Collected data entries
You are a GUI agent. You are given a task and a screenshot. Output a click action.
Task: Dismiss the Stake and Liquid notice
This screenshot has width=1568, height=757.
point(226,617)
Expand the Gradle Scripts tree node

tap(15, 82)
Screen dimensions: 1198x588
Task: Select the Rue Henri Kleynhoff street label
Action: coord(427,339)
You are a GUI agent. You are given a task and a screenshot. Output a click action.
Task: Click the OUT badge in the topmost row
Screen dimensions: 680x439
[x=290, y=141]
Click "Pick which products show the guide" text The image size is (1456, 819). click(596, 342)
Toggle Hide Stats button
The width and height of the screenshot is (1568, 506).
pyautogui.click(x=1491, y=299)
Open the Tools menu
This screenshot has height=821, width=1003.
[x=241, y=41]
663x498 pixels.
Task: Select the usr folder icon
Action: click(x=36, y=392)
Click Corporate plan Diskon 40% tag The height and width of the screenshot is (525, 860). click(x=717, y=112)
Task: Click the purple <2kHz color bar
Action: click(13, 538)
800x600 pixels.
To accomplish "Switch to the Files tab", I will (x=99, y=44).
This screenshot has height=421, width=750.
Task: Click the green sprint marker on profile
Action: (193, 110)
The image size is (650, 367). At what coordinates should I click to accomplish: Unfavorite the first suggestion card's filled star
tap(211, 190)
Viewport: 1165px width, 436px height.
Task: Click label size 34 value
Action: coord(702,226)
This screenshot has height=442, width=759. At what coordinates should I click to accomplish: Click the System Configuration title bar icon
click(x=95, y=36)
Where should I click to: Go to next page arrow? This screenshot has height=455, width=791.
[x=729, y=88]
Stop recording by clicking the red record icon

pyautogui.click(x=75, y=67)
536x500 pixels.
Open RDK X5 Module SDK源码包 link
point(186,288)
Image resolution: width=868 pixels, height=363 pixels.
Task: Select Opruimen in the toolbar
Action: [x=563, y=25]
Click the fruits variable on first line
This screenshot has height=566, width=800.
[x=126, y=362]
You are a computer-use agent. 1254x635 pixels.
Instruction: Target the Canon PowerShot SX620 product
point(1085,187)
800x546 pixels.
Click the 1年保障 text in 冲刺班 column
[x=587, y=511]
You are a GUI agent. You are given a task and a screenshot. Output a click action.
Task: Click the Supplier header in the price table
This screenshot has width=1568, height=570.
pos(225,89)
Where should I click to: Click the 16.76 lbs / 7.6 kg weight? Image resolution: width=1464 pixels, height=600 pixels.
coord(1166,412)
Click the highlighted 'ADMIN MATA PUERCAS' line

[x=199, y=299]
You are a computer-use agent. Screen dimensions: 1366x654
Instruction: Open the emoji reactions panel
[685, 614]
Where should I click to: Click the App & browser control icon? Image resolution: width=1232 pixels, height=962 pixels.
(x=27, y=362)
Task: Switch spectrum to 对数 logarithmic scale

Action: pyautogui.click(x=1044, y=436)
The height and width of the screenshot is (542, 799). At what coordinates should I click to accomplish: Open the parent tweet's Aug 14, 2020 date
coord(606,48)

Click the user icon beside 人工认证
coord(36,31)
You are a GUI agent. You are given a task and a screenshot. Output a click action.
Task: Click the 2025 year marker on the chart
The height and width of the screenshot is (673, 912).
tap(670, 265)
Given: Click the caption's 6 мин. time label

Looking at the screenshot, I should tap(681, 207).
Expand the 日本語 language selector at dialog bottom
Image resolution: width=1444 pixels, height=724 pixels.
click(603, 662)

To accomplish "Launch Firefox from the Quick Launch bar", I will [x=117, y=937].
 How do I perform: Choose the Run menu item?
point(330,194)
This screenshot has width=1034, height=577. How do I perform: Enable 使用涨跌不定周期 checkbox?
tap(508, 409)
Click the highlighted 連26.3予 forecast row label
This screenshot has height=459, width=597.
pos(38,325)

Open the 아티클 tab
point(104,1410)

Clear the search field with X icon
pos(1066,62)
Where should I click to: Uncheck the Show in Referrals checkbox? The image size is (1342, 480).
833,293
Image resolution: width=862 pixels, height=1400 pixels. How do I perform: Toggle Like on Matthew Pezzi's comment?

● EXERCISE INSTRUCTIONS:
Print every line of the records above without a single difference.

● EXERCISE RESULT:
You are a GUI agent. You are given a task and a screenshot. Output a click action.
Task: Dismiss the Stake and Liquid notice
This screenshot has width=1568, height=757.
point(226,617)
Expand the Gradle Scripts tree node

tap(15, 82)
Screen dimensions: 1198x588
Task: Select the Rue Henri Kleynhoff street label
Action: coord(427,339)
You are a GUI agent. You are given a task and a screenshot. Output a click action.
Task: Click the OUT badge in the topmost row
Screen dimensions: 680x439
[x=290, y=141]
Click "Pick which products show the guide" text The image size is (1456, 819). click(596, 342)
Toggle Hide Stats button
The width and height of the screenshot is (1568, 506).
pyautogui.click(x=1491, y=299)
Open the Tools menu
This screenshot has height=821, width=1003.
[x=241, y=41]
663x498 pixels.
Task: Select the usr folder icon
Action: click(x=36, y=392)
Click Corporate plan Diskon 40% tag The height and width of the screenshot is (525, 860). click(x=717, y=112)
Task: Click the purple <2kHz color bar
Action: click(13, 538)
800x600 pixels.
To accomplish "Switch to the Files tab", I will (x=99, y=44).
This screenshot has height=421, width=750.
Task: Click the green sprint marker on profile
Action: (193, 110)
The image size is (650, 367). At what coordinates should I click to accomplish: Unfavorite the first suggestion card's filled star
tap(211, 190)
Viewport: 1165px width, 436px height.
Task: Click label size 34 value
Action: coord(702,226)
This screenshot has height=442, width=759. At what coordinates should I click to accomplish: Click the System Configuration title bar icon
click(x=95, y=36)
Where should I click to: Go to next page arrow? This screenshot has height=455, width=791.
[x=729, y=88]
Stop recording by clicking the red record icon

pyautogui.click(x=75, y=67)
536x500 pixels.
Open RDK X5 Module SDK源码包 link
point(186,288)
Image resolution: width=868 pixels, height=363 pixels.
Task: Select Opruimen in the toolbar
Action: [x=563, y=25]
Click the fruits variable on first line
This screenshot has height=566, width=800.
[x=126, y=362]
You are a computer-use agent. 1254x635 pixels.
Instruction: Target the Canon PowerShot SX620 product
point(1085,187)
800x546 pixels.
Click the 1年保障 text in 冲刺班 column
[x=587, y=511]
You are a GUI agent. You are given a task and a screenshot. Output a click action.
Task: Click the Supplier header in the price table
This screenshot has width=1568, height=570.
pos(225,89)
Where should I click to: Click the 16.76 lbs / 7.6 kg weight? Image resolution: width=1464 pixels, height=600 pixels.
coord(1166,412)
Click the highlighted 'ADMIN MATA PUERCAS' line

[x=199, y=299]
You are a computer-use agent. Screen dimensions: 1366x654
Instruction: Open the emoji reactions panel
[685, 614]
Where should I click to: Click the App & browser control icon? Image resolution: width=1232 pixels, height=962 pixels.
(x=27, y=362)
Task: Switch spectrum to 对数 logarithmic scale

Action: pyautogui.click(x=1044, y=436)
The height and width of the screenshot is (542, 799). At what coordinates should I click to accomplish: Open the parent tweet's Aug 14, 2020 date
coord(606,48)

Click the user icon beside 人工认证
coord(36,31)
You are a GUI agent. You are given a task and a screenshot. Output a click action.
Task: Click the 2025 year marker on the chart
The height and width of the screenshot is (673, 912).
tap(670, 265)
Given: Click the caption's 6 мин. time label

Looking at the screenshot, I should tap(681, 207).
Expand the 日本語 language selector at dialog bottom
Image resolution: width=1444 pixels, height=724 pixels.
click(603, 662)

To accomplish "Launch Firefox from the Quick Launch bar", I will [x=117, y=937].
 How do I perform: Choose the Run menu item?
point(330,194)
This screenshot has width=1034, height=577. How do I perform: Enable 使用涨跌不定周期 checkbox?
tap(508, 409)
Click the highlighted 連26.3予 forecast row label
This screenshot has height=459, width=597.
pos(38,325)

Open the 아티클 tab
point(104,1410)

Clear the search field with X icon
pos(1066,62)
Where should I click to: Uncheck the Show in Referrals checkbox? The image size is (1342, 480).
833,293
Image resolution: width=862 pixels, height=1400 pixels. How do I perform: Toggle Like on Matthew Pezzi's comment?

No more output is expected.